Julie Stackhouse: Much better, thank you. So for those of you that don't know me, I'm Julie Stackhouse. I'm a senior vice president here at the Federal Reserve Bank of St. Louis with responsibility for a number of things, banking supervision, the discount window, some staff development stuff for the Fed system, and our new Center for Household Financial Stability, which we're very, very pleased to announce that we have officially named and we've officially staffed.

So before I provide just a few comments about our two presenters tonight, let me do the quick hand poll we always do for, how many of you are here at the Federal Reserve Bank of St. Louis for the first time? Wow, okay. So that's probably about a third of the group. So we are very excited to have you here, and for those of you returning, to have you back. Tonight's session takes us in a little bit different direction than some of those.

If you've been here before, you've heard sessions on the fiscal situation. In fact Bill Emmons did that session just a few months ago. You've heard about what's causing the lingering unemployment, high unemployment rate. You've heard about different countries and fiscal issues in other countries. We've really tried to give you a good mix of topics that hopefully make the news and the headlines a little bit more understandable.

Tonight we're going to talk about something that we here at the St. Louis Fed think is an issue that may not be getting the attention it deserves. And that is the issue of the many, many, millions of Americans whose balance sheets were severely hurt by the financial crisis who are not recovering and what that means to them and what that means to our economy. So we're pretty new in this area of research, but important enough that we did establish the center.

So tonight you're going to hear from our director, our senior policy adviser and director, Ray Boshara. Ray, who is down here in front, will open up with his comments. Ray has an interesting background. He was previously with an organization called New America Foundation, and for many of us, we call those think tanks where very smart people think about things.

But he brings an amazing set of skills and thinking about the whole area initially of building assets in individuals that don't have a lot of wealth to now thinking about how their balance sheets and the composition of their balance sheets matter to ultimately their ability to build wealth and become productive consumers in American society.

Complementing Ray's remarks will be the senior researcher in the center, Bill Emmons. You have heard from Bill before. And Bill is going to really get into some of the data on what the situation looks like, hopefully help understand not only what the data means and tells, but probe a little bit into what that might mean from the standpoint of policy implications.

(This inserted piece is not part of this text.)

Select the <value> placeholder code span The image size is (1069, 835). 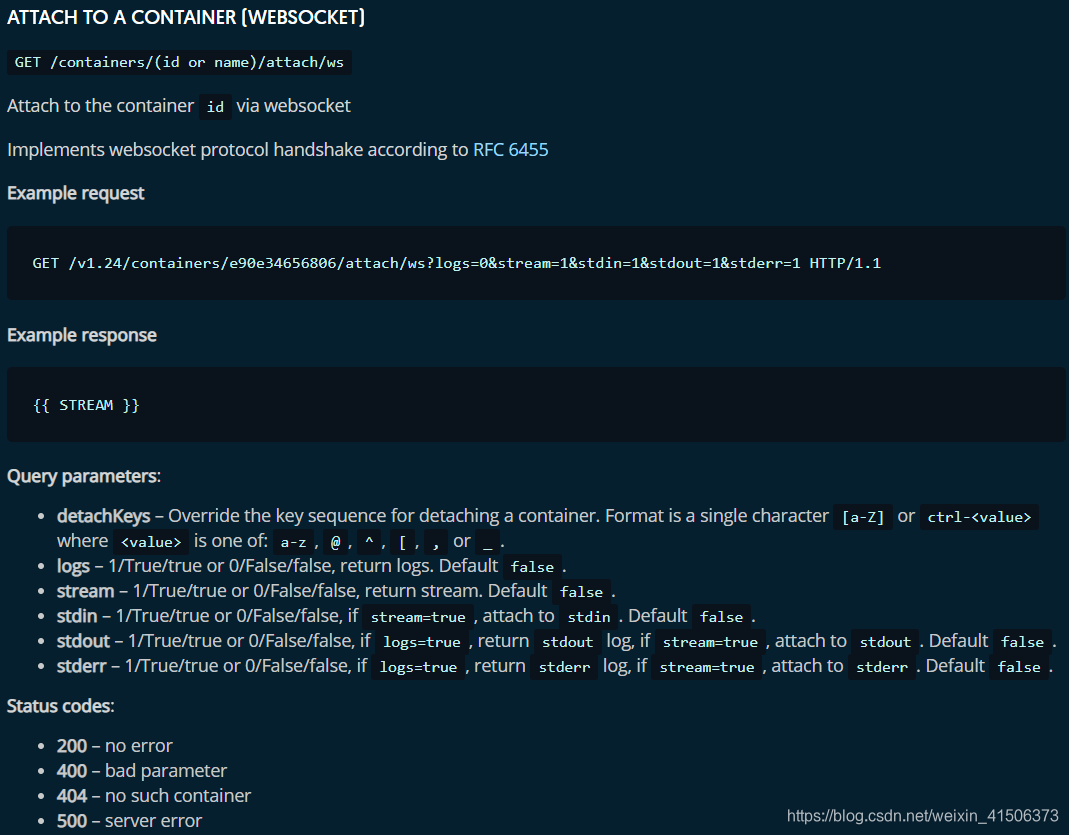click(x=150, y=541)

And that's always the hardest thing, because as you know, we're very nonpolitical at the Federal Reserve. Yet from time to time there are policy decisions that do create incentives that influence both how money is distributed among government programs, but also how it favors the different segments of society. And so we're going to give you some of those implications as well, and I think you'll enjoy all of that. So, again, we'll have just, you know, maybe 45 minutes of discussion with Ray first and then Bill. After that, we'll reconvene up here and we'll open it up for your questions and answers.